**REQUIRED ACTIONS**.
• A. According to the news report on the charges against Chad D. Gray Jr., where was the meeting allegedly arranged to take place?
• B. Extend the news report on the charges against Chad D. Gray Jr. from where it stops.

**EXTRACT TO READ**.

______________________________

A 22-year-old man who worked in East St. Louis after-school programs is behind bars this week after prosecutors say he went online, believed he was talking to a child, and planned a face-to-face meeting. Court records identify the suspect as Chad D. Gray Jr., who was taken into custody and was being held in the Clinton County Jail as of June 24, 2026. The allegation pushed his employer and the local school district to move quickly on personnel and safety steps while the case works its way through court.

Felony counts and jail status

Gray was charged Monday in Clinton County with four felony counts, including grooming, indecent solicitation, solicitation to meet a child, and traveling to meet a child, which is a Class 3 felony under Illinois law, according to the Belleville News-Democrat. Charging documents allege Gray used an electronic device on June 19 and 20 to communicate and set up a meeting at a bakery in New Baden. A judge granted prosecutors' petition to deny pretrial release; as of June 24 he remained in custody.

Under Illinois law, solicitation to meet a child (720 ILCS 5/11-6.6) covers using electronic communication to arrange a meeting with someone the defendant believed was under 17 for an unlawful purpose, according to the Illinois General Assembly. That mouthful of a statute is at the heart of the case that now has Gray sitting in the county jail.

______________________________

**SUPPLIED ENTRIES**.
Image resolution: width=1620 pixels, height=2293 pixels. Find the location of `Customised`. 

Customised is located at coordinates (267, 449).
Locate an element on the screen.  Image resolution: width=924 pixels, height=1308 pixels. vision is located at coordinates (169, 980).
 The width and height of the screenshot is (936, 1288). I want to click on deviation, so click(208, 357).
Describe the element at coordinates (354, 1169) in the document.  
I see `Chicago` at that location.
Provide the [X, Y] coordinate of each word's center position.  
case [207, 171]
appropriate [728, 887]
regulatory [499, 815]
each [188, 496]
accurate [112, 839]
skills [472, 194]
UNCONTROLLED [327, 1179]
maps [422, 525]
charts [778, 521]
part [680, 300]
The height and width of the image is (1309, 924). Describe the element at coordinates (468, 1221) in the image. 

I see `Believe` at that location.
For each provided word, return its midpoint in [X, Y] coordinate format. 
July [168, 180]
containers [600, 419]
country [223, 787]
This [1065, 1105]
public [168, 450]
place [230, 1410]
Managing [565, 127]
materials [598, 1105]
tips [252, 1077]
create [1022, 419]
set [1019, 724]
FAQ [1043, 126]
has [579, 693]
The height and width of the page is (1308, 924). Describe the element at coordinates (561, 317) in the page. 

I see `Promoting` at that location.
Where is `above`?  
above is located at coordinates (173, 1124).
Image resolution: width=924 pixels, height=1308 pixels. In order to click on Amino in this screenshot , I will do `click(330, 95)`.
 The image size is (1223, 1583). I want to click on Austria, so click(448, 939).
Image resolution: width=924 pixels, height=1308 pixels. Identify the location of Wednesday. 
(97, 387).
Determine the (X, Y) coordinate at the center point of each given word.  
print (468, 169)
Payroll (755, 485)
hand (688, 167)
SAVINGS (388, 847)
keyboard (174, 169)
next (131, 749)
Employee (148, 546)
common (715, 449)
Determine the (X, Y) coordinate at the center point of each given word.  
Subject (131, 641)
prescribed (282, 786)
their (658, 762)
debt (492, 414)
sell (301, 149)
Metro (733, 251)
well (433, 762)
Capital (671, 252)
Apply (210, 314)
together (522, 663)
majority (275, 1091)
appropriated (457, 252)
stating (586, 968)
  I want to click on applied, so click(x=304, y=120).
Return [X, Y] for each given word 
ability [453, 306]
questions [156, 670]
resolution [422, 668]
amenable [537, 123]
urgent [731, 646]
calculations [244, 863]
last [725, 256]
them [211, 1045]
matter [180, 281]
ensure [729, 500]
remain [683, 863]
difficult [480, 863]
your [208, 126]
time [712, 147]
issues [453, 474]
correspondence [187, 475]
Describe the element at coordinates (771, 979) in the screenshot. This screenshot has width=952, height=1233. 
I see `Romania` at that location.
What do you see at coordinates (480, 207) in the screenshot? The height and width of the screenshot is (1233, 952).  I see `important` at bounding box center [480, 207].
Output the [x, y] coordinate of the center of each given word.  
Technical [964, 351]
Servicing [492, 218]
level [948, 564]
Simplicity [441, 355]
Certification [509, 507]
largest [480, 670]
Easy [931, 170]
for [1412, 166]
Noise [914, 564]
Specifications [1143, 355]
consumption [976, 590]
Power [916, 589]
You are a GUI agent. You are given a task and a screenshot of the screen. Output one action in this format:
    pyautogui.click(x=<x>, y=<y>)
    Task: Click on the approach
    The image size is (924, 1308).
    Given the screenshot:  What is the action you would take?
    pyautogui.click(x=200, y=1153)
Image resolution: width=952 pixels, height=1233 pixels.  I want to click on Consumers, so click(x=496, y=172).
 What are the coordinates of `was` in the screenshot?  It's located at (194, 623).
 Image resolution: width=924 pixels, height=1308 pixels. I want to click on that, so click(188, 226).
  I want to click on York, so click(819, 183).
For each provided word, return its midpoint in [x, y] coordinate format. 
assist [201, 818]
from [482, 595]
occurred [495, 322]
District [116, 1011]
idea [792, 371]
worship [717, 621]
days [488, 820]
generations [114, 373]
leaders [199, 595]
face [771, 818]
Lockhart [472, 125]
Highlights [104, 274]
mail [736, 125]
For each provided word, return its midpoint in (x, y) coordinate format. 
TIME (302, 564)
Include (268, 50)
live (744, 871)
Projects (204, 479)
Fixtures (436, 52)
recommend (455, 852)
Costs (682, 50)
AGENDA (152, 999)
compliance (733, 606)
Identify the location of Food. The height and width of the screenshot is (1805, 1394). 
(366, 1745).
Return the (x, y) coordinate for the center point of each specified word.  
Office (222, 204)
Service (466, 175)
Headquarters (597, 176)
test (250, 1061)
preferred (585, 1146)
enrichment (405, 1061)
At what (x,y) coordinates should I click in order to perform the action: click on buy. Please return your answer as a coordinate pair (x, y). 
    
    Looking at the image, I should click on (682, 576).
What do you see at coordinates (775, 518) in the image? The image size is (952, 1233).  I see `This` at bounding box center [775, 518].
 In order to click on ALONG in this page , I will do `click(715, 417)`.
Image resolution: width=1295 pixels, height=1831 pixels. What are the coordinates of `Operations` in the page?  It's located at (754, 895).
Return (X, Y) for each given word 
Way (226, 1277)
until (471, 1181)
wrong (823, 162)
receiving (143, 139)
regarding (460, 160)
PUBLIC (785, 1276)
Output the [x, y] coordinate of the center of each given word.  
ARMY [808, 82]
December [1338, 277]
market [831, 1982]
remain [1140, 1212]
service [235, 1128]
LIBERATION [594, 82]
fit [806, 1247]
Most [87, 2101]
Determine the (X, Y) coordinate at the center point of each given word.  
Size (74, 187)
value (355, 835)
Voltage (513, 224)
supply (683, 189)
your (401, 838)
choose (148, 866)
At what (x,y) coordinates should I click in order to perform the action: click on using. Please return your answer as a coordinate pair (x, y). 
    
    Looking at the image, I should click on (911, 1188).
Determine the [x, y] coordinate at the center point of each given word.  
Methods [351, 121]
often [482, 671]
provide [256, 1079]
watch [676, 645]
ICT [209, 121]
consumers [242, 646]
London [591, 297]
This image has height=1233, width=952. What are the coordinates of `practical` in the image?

______________________________

**YOUR RESPONSES**.
• A. At a bakery in New Baden.

• B.
After-school role and nonprofit response

Gray previously taught financial literacy in East St. Louis after-school programs as a staff member with Go! International, a nonprofit that partners with the district. Through that organization, he worked once a week at Mason-Clark Middle School and Wyvetter Younge School of Excellence and occasionally at Dr. Katie Harper Wright Elementary from Feb. 26, 2024, through May 2025, then later at Officer Elementary’s after-school program in June 2025 and from Sept. 5, 2025, through Feb. 5, 2026, according to the Belleville News-Democrat. Those campuses are among those listed on the district website for East St. Louis School District 189.

Go! International CEO Seth Hamilton told the paper that Gray was never left alone with students while working in school settings. Hamilton also said the nonprofit fired Gray and notified its partners after learning of the allegations. District officials, for their part, said Gray had been in areas covered by surveillance cameras and that he had passed required background checks before working with students.

Regional backdrop of online decoy stings

Gray’s case arrives as law enforcement and community groups in the Metro East have been running online decoy operations to expose alleged predators. Several of those efforts have led to charges and arrests once prosecutors reviewed the evidence.

Recent examples include an Edwardsville social media operation that resulted in solicitation and grooming charges, and a Centralia case that began after an intervention group posed as a juvenile. Local coverage of those incidents offers a window into how investigators and prosecutors typically handle online solicitation cases. For more detail, see reporting from RiverBender and SouthernIllinoisNow.

What comes next in court and in schools

The case is pending in Clinton County circuit court, where the prosecutor will decide whether to take it to trial or file anything additional. Gray is presumed innocent unless and until he is convicted.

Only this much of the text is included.